My randomized solution for E:

If the answer is Yes, we first randomly manipulate the sequence for a small number of times, and then operate on index $$$n$$$ more than $$$n$$$ times repeatedly. Then we can (roughly) assume that $$$a_n \oplus b_n$$$ is a linear combination of $$$a_{n-r+1 \cdots a_{n-1}}$$$, where $$$t$$$ is about $$$60$$$.

We can then solve $$$a_n \oplus b_n = \bigoplus_{j \in S} a_j$$$ with Gaussian elimination. If $$$a_{n-1} \not \in S$$$, operate on $$$n$$$ so that $$$a_{n-1} \in S$$$.

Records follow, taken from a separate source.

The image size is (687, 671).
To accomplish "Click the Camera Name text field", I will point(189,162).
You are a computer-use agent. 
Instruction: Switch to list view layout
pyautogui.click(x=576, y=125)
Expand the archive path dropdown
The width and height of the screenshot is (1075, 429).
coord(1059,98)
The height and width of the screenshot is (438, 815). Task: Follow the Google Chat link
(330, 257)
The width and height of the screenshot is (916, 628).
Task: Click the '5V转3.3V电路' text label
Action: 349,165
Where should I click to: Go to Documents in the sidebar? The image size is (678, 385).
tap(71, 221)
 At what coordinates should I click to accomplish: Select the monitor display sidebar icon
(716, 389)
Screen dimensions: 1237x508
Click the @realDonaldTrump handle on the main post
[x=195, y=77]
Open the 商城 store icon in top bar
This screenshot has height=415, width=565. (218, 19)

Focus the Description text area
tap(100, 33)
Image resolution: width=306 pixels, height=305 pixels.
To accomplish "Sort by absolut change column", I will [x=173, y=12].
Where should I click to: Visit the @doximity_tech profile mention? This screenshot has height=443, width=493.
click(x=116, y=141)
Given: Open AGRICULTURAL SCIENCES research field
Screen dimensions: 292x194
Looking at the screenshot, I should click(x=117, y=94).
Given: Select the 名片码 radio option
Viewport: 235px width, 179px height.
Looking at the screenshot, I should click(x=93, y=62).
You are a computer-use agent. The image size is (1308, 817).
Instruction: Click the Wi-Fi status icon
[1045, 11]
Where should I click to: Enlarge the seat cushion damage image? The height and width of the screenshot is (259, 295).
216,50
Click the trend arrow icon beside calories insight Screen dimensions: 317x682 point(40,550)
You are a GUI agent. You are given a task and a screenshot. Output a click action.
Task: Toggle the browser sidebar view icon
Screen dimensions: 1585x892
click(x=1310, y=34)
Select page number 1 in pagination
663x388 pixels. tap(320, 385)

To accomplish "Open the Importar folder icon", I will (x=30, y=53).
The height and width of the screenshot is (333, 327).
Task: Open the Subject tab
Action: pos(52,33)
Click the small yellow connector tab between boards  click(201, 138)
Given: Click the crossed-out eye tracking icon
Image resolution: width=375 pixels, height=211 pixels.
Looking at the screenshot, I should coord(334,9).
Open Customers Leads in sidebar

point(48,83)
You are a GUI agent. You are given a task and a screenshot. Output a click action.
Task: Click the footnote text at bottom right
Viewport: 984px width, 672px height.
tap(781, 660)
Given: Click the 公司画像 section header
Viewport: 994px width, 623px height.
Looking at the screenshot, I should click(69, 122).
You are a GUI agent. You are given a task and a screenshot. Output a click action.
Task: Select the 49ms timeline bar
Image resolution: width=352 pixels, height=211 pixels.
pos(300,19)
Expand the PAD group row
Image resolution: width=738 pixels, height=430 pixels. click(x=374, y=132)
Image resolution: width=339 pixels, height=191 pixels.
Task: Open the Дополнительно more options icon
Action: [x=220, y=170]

Then we operate on the second minimum element $$$t$$$ in $$$S$$$. Then $$$\min S$$$ is removed from $$$S$$$ and all indices between $$$\min S$$$ and $$$t$$$ are added. Repeat this process until $$$S = {a_{n-1}}$$$ and operate on $$$n$$$. Do this for $$$n - 1 \dots 2$$$ and we are done. This solution uses ~60000 operations in randomly generated inputs.

implementation

UPD: More than 1000 random operations at first are needed to guarantee randomness.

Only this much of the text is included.